PROBLEM DETAILS:
Please print the data shown below without any alteration.

*** MATERIAL FOR THE TASK Section Begins ***

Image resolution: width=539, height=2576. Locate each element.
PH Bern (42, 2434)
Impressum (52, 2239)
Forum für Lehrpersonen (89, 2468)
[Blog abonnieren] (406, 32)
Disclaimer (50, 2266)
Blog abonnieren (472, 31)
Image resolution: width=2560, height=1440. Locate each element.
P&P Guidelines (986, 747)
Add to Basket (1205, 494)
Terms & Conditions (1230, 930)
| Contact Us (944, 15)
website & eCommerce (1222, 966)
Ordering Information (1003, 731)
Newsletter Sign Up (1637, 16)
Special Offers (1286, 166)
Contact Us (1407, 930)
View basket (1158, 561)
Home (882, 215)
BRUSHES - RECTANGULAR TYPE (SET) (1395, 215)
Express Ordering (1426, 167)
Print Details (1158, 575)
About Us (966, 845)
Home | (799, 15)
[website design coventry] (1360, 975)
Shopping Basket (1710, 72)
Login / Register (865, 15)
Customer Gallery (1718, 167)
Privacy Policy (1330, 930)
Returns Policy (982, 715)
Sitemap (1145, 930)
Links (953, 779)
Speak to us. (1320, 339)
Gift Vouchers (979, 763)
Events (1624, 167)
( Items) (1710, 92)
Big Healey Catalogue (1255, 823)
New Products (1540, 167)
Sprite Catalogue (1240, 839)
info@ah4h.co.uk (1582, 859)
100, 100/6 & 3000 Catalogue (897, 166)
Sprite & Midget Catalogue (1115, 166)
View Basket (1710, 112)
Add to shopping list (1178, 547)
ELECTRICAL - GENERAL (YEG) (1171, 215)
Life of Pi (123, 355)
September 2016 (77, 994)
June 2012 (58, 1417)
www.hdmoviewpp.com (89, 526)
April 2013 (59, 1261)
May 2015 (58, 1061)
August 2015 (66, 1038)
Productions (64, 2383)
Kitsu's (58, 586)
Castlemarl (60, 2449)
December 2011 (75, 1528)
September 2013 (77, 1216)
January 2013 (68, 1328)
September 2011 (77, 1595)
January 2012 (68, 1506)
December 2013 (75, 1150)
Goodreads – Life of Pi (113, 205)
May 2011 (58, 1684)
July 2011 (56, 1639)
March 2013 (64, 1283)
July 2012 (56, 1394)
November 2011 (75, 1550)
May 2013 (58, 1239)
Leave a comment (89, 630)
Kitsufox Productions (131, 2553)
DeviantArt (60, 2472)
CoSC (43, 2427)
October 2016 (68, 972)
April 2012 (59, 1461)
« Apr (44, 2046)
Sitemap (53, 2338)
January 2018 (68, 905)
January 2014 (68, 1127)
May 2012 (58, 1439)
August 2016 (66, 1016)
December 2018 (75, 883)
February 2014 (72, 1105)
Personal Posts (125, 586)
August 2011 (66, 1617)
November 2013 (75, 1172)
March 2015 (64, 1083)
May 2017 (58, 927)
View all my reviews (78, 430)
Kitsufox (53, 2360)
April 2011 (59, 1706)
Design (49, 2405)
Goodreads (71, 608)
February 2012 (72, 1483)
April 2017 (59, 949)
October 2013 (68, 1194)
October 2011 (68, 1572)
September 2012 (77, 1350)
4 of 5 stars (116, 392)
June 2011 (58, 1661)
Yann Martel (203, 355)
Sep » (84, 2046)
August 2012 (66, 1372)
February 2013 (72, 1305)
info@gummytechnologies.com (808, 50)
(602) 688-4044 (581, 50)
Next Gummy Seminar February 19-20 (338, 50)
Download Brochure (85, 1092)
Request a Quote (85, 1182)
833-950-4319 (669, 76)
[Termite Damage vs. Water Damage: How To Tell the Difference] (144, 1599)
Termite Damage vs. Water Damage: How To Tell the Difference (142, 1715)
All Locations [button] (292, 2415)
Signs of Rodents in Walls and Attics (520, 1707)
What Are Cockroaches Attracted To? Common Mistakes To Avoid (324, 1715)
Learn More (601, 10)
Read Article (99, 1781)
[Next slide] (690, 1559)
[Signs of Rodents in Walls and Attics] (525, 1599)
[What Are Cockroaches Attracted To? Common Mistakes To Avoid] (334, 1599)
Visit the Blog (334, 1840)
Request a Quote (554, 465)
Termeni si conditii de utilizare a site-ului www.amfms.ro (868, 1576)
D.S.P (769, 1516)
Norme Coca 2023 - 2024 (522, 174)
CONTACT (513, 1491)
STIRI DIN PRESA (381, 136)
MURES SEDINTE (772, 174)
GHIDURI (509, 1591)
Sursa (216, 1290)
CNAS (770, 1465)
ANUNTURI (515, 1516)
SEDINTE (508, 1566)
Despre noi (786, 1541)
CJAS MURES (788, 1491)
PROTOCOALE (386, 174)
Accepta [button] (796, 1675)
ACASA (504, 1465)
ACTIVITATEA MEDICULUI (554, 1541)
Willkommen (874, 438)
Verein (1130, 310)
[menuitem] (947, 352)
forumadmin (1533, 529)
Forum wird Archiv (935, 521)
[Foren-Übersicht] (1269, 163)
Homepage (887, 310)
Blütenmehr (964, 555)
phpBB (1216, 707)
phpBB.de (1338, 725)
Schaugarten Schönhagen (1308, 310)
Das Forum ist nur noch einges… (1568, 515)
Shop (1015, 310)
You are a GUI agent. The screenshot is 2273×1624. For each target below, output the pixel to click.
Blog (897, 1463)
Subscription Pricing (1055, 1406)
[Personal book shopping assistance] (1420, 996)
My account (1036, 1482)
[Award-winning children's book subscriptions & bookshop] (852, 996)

*** MATERIAL FOR THE TASK Section Ends ***

SOLUTION TO THIS EXERCISE:
Image resolution: width=539, height=2576. Locate each element.
PH Bern (42, 2434)
Impressum (52, 2239)
Forum für Lehrpersonen (89, 2468)
[Blog abonnieren] (406, 32)
Disclaimer (50, 2266)
Blog abonnieren (472, 31)
Image resolution: width=2560, height=1440. Locate each element.
P&P Guidelines (986, 747)
Add to Basket (1205, 494)
Terms & Conditions (1230, 930)
| Contact Us (944, 15)
website & eCommerce (1222, 966)
Ordering Information (1003, 731)
Newsletter Sign Up (1637, 16)
Special Offers (1286, 166)
Contact Us (1407, 930)
View basket (1158, 561)
Home (882, 215)
BRUSHES - RECTANGULAR TYPE (SET) (1395, 215)
Express Ordering (1426, 167)
Print Details (1158, 575)
About Us (966, 845)
Home | (799, 15)
[website design coventry] (1360, 975)
Shopping Basket (1710, 72)
Login / Register (865, 15)
Customer Gallery (1718, 167)
Privacy Policy (1330, 930)
Returns Policy (982, 715)
Sitemap (1145, 930)
Links (953, 779)
Speak to us. (1320, 339)
Gift Vouchers (979, 763)
Events (1624, 167)
( Items) (1710, 92)
Big Healey Catalogue (1255, 823)
New Products (1540, 167)
Sprite Catalogue (1240, 839)
info@ah4h.co.uk (1582, 859)
100, 100/6 & 3000 Catalogue (897, 166)
Sprite & Midget Catalogue (1115, 166)
View Basket (1710, 112)
Add to shopping list (1178, 547)
ELECTRICAL - GENERAL (YEG) (1171, 215)
Life of Pi (123, 355)
September 2016 (77, 994)
June 2012 (58, 1417)
www.hdmoviewpp.com (89, 526)
April 2013 (59, 1261)
May 2015 (58, 1061)
August 2015 (66, 1038)
Productions (64, 2383)
Kitsu's (58, 586)
Castlemarl (60, 2449)
December 2011 (75, 1528)
September 2013 (77, 1216)
January 2013 (68, 1328)
September 2011 (77, 1595)
January 2012 (68, 1506)
December 2013 (75, 1150)
Goodreads – Life of Pi (113, 205)
May 2011 (58, 1684)
July 2011 (56, 1639)
March 2013 (64, 1283)
July 2012 (56, 1394)
November 2011 (75, 1550)
May 2013 (58, 1239)
Leave a comment (89, 630)
Kitsufox Productions (131, 2553)
DeviantArt (60, 2472)
CoSC (43, 2427)
October 2016 (68, 972)
April 2012 (59, 1461)
« Apr (44, 2046)
Sitemap (53, 2338)
January 2018 (68, 905)
January 2014 (68, 1127)
May 2012 (58, 1439)
August 2016 (66, 1016)
December 2018 (75, 883)
February 2014 (72, 1105)
Personal Posts (125, 586)
August 2011 (66, 1617)
November 2013 (75, 1172)
March 2015 (64, 1083)
May 2017 (58, 927)
View all my reviews (78, 430)
Kitsufox (53, 2360)
April 2011 (59, 1706)
Design (49, 2405)
Goodreads (71, 608)
February 2012 (72, 1483)
April 2017 (59, 949)
October 2013 (68, 1194)
October 2011 (68, 1572)
September 2012 (77, 1350)
4 of 5 stars (116, 392)
June 2011 (58, 1661)
Yann Martel (203, 355)
Sep » (84, 2046)
August 2012 (66, 1372)
February 2013 (72, 1305)
info@gummytechnologies.com (808, 50)
(602) 688-4044 (581, 50)
Next Gummy Seminar February 19-20 (338, 50)
Download Brochure (85, 1092)
Request a Quote (85, 1182)
833-950-4319 (669, 76)
[Termite Damage vs. Water Damage: How To Tell the Difference] (144, 1599)
Termite Damage vs. Water Damage: How To Tell the Difference (142, 1715)
All Locations [button] (292, 2415)
Signs of Rodents in Walls and Attics (520, 1707)
What Are Cockroaches Attracted To? Common Mistakes To Avoid (324, 1715)
Learn More (601, 10)
Read Article (99, 1781)
[Next slide] (690, 1559)
[Signs of Rodents in Walls and Attics] (525, 1599)
[What Are Cockroaches Attracted To? Common Mistakes To Avoid] (334, 1599)
Visit the Blog (334, 1840)
Request a Quote (554, 465)
Termeni si conditii de utilizare a site-ului www.amfms.ro (868, 1576)
D.S.P (769, 1516)
Norme Coca 2023 - 2024 (522, 174)
CONTACT (513, 1491)
STIRI DIN PRESA (381, 136)
MURES SEDINTE (772, 174)
GHIDURI (509, 1591)
Sursa (216, 1290)
CNAS (770, 1465)
ANUNTURI (515, 1516)
SEDINTE (508, 1566)
Despre noi (786, 1541)
CJAS MURES (788, 1491)
PROTOCOALE (386, 174)
Accepta [button] (796, 1675)
ACASA (504, 1465)
ACTIVITATEA MEDICULUI (554, 1541)
Willkommen (874, 438)
Verein (1130, 310)
[menuitem] (947, 352)
forumadmin (1533, 529)
Forum wird Archiv (935, 521)
[Foren-Übersicht] (1269, 163)
Homepage (887, 310)
Blütenmehr (964, 555)
phpBB (1216, 707)
phpBB.de (1338, 725)
Schaugarten Schönhagen (1308, 310)
Das Forum ist nur noch einges… (1568, 515)
Shop (1015, 310)
You are a GUI agent. The screenshot is 2273×1624. For each target below, output the pixel to click.
Blog (897, 1463)
Subscription Pricing (1055, 1406)
[Personal book shopping assistance] (1420, 996)
My account (1036, 1482)
[Award-winning children's book subscriptions & bookshop] (852, 996)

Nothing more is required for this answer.